Hoy en día, la relación que los jóvenes establecen con la cultura en internet es notablemente diferente a la de las generaciones anteriores. La cultura se organiza en torno a universos digitales que se expanden, parchean, corrompen y reconstruyen constantemente. Sus lenguajes cotidianos, su sentido del humor y sus hábitos se construyen a partir de nuevas referencias en internet.
Uno de los indicadores más concretos de esta transformación es la pérdida de la pretensión de la televisión de ser el centro cultural. Según el informe de Tendencias de Medios Digitales de 2025 de Deloitte, la Generación Z dedica, en promedio, un 26 por ciento menos de tiempo al día a la televisión y al cine en comparación con las generaciones anteriores. Por el contrario, pasan un 54 por ciento más de tiempo en redes sociales y contenidos generados por los usuarios. Es decir, el centro de gravedad de la pantalla se desplaza claramente hacia las redes sociales.
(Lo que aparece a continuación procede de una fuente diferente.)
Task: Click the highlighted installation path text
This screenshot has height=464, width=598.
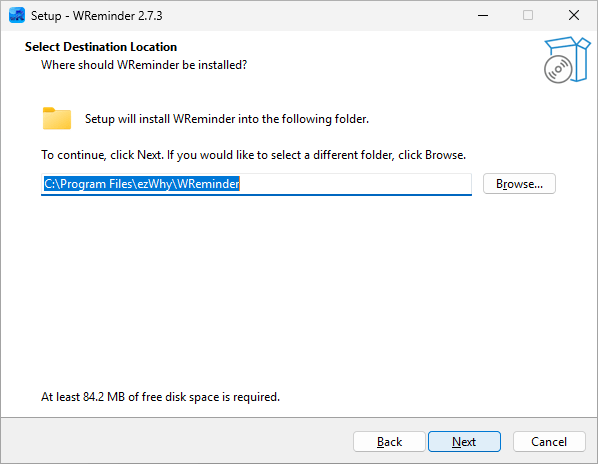Action: click(x=141, y=184)
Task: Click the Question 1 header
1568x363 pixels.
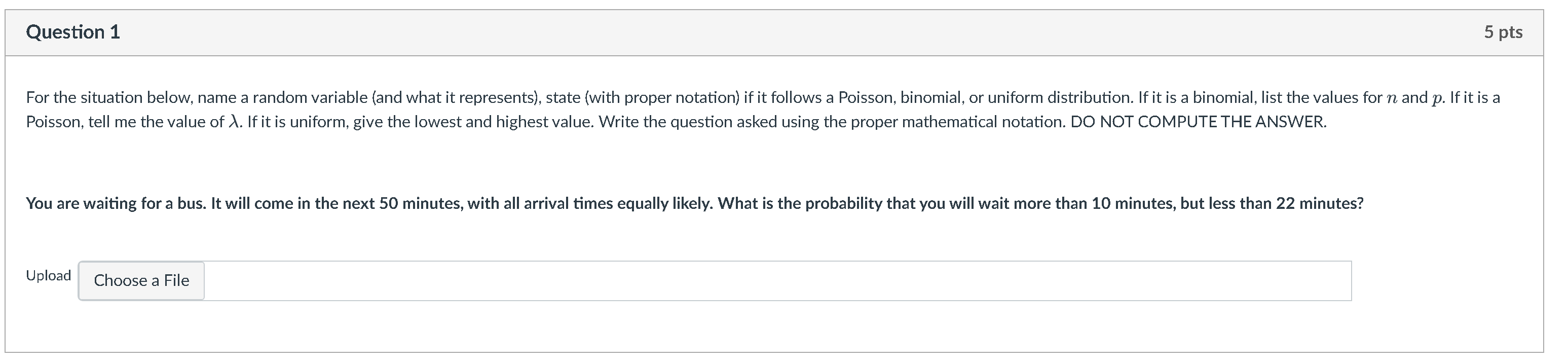Action: pos(72,32)
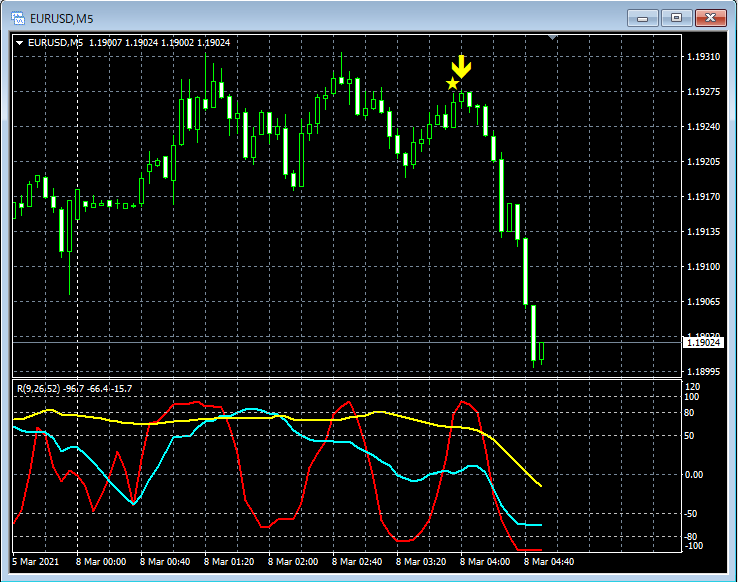739x582 pixels.
Task: Click the current price label 1.19024
Action: point(703,343)
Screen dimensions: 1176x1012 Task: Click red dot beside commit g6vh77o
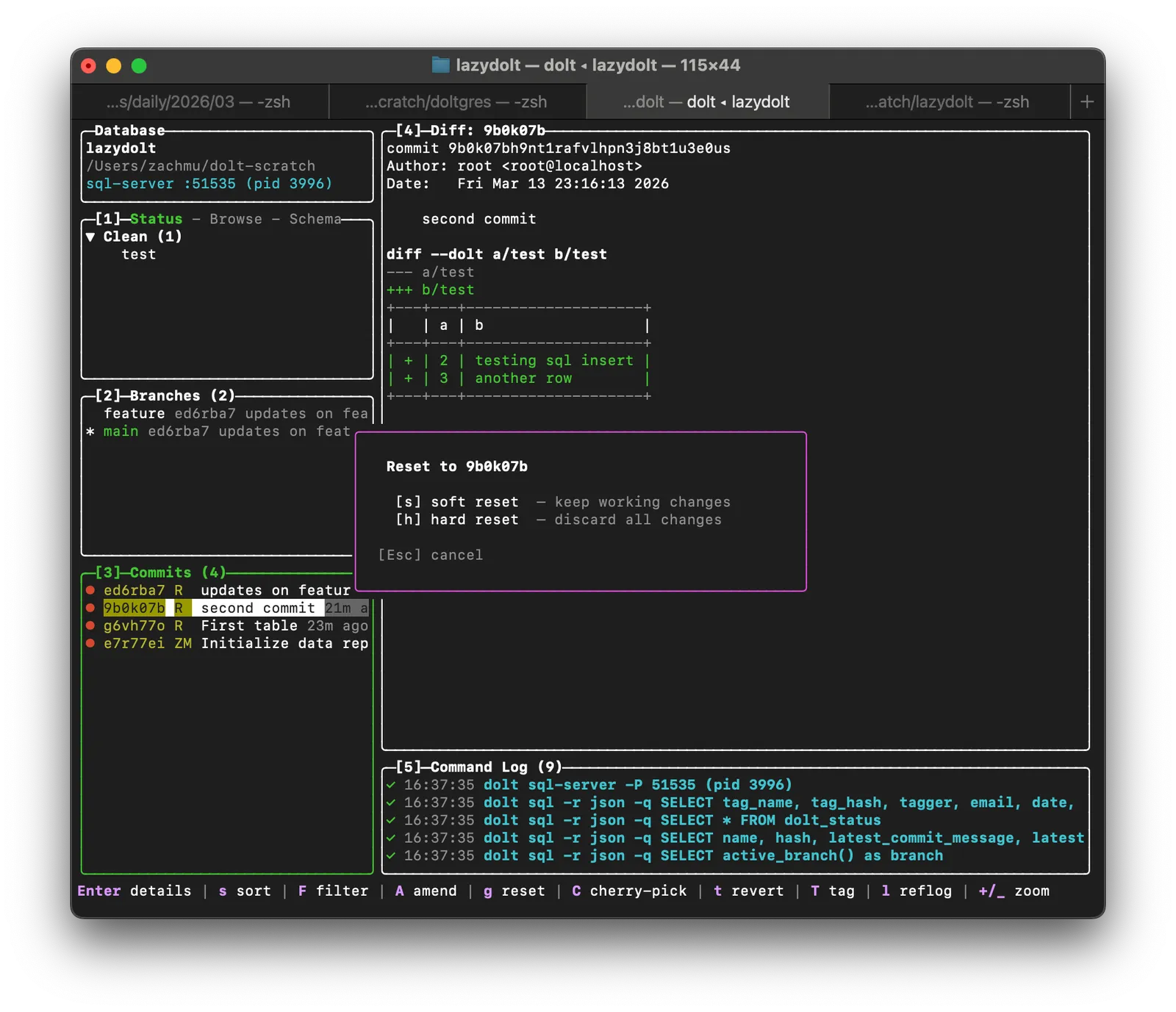(x=90, y=625)
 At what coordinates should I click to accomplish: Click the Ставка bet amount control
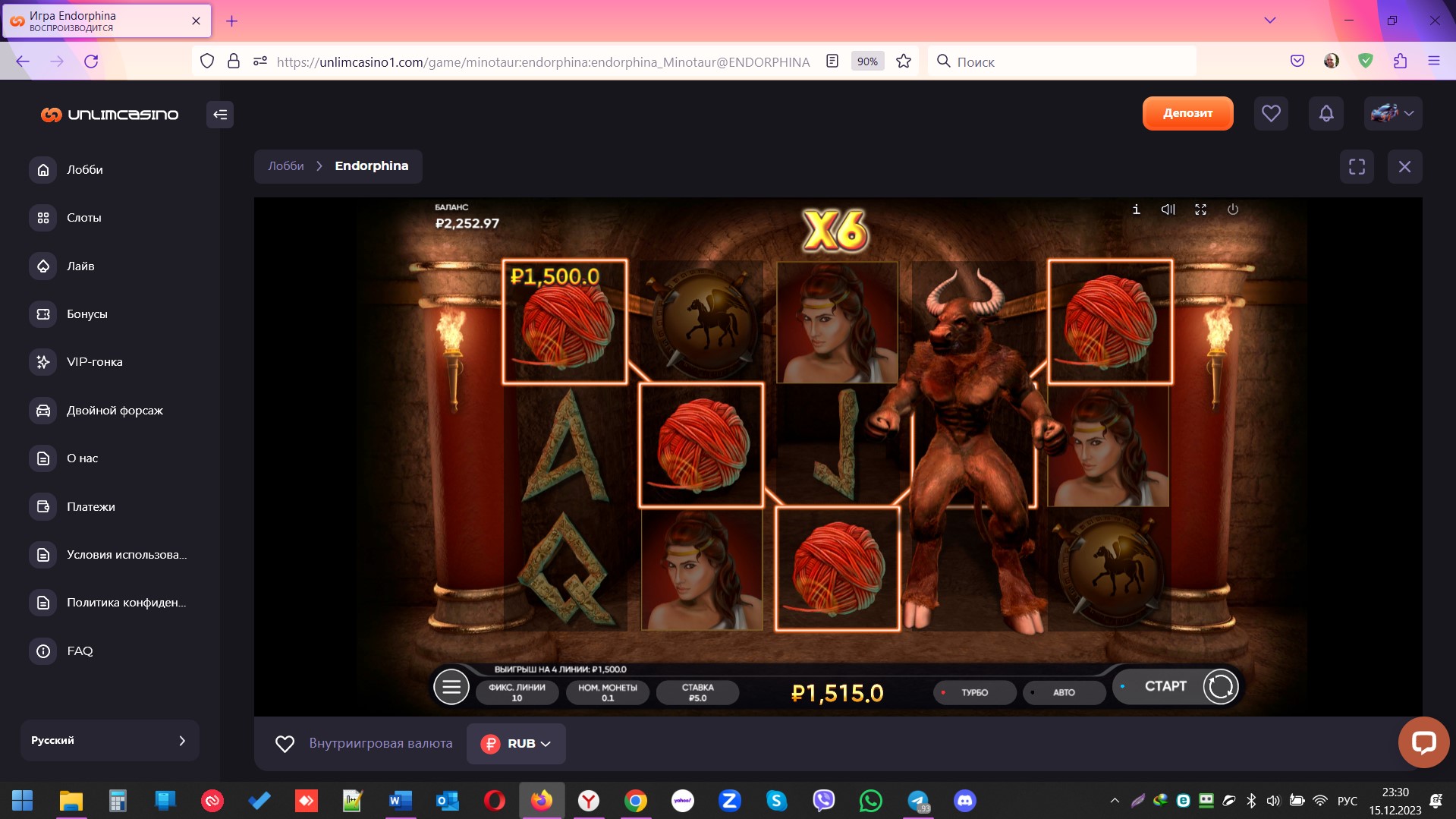(697, 692)
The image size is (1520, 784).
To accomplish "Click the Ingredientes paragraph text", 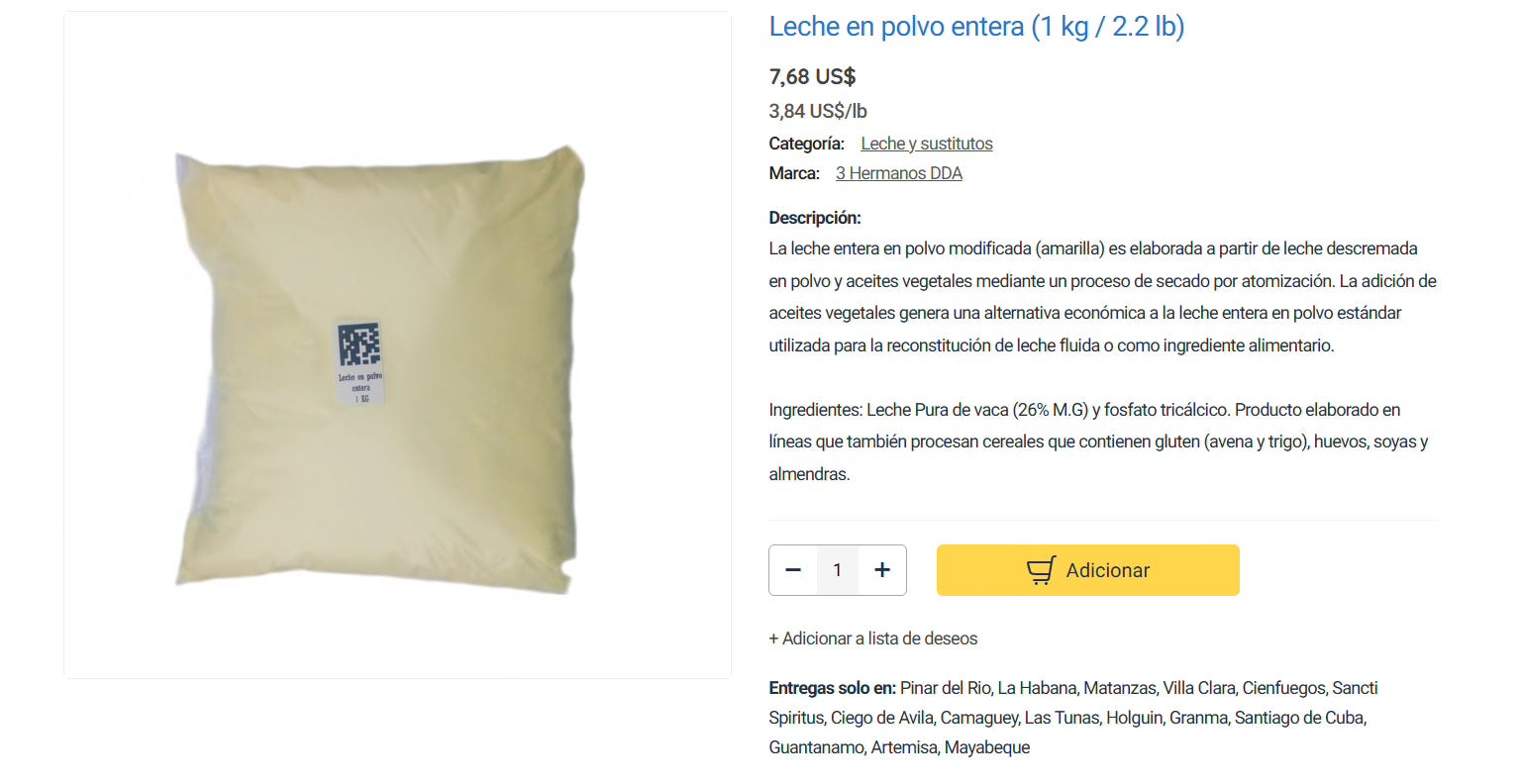I will (1099, 441).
La investigación de YouTube también confirma esto. Una parte importante de los jóvenes espera el nuevo video de los creadores de contenido que siguen, más que una serie o una película.
Según el Informe de Cultura y Tendencias de 2025 de YouTube, el grupo de 14 a 24 años ve internet como el principal medio donde, junto con el entretenimiento, se produce, transforma y comparte la cultura. Esta generación es la primera que ha crecido con referencias globales, lo que podría definirse como "post-Gangnam Style, post-Minecraft, post-YouTube". En Turquía, el panorama es en gran medida similar.
El lenguaje de esta nueva cultura, donde las referencias culturales se nutren de plataformas, creadores de contenido y universos de juegos, está moldeado por la estética que YouTube denomina "maximalismo creativo" (Creative Maximalism). En el maximalismo creativo, el objetivo es despertar una fuerte respuesta emocional en los espectadores mediante la combinación de una gran variedad de elementos visuales y auditivos en un solo video, con una narración intensa y vívida. Con una narrativa audiovisual caótica, rápida, estratificada, densa y que genera referencias constantes, se ha vuelto habitual ver música, texto, emojis, cortes y bromas visuales al mismo tiempo en videos cortos.
Según la investigación, el 62 por ciento de los jóvenes utiliza en su lenguaje cotidiano palabras que aprendieron de los videos y memes que ven en internet. La tasa de quienes afirman que su sentido del humor, sus hábitos e incluso su estilo personal se ven influenciados por el contenido en línea se acerca al 60 por ciento.
La característica más distintiva de esta nueva era es el argumento de que la cultura se produce cada vez más de forma "colaborativa". En este modelo, que YouTube llama "entretenimiento generado por el público" (Public-Generated Entertainment), los contenidos crecen con la contribución de las comunidades. Ejemplos como Skibidi Toilet, Backrooms o Italian Brain Rot forman universos colectivos que miles de personas amplían añadiendo sus aportes. De hecho, según la investigación, el 34 por ciento de los jóvenes ha indicado que ha contribuido directamente a una serie de contenidos o a un proyecto en el último año. Se argumenta que, para los jóvenes, estos medios abren un espacio de expresión más flexible, más directo y más global. Para la generación "post-Gangnam Style", el idioma extranjero o la distancia cultural ya no se ven como un obstáculo en los contenidos globales.
Sin embargo, otro punto que llama la atención en el informe de Deloitte es que este intenso consumo digital provoca, al mismo tiempo, una grave pérdida de tiempo y atención. Mientras los jóvenes ven aproximadamente 45 minutos menos de televisión cada día, transfieren casi una hora de su tiempo y atención a las redes sociales y plataformas de video. Es decir, la velocidad de producción y circulación de la cultura ha aumentado drásticamente.
La generalización de las herramientas de IA acelera aún más este proceso. Ejemplos como Italian Brain Rot demuestran que la estética estratificada puede producirse directamente con IA. Mientras producir se vuelve más fácil y replicar más rápido, sigue siendo incierto cómo se formarán la permanencia y la memoria colectiva en medio de todo este flujo.
Como se ha sugerido, ¿qué tan profunda puede llegar a ser una cultura tan participativa, tan colectiva y producida tan rápidamente? ¿Puede esta nueva creatividad digital, que vemos muy vívidamente también en Turquía, convertirse con el tiempo en una acumulación cultural más permanente? La respuesta a esta pregunta reside en qué tipo de mundo de significado pueden construir los contenidos producidos. Después de haber presentado el panorama general sobre estos conceptos y fenómenos hoy, ¿deberíamos pensar si lo que cambia es solo la pantalla, o si es la historia misma, o quizás otra versión de la misma historia?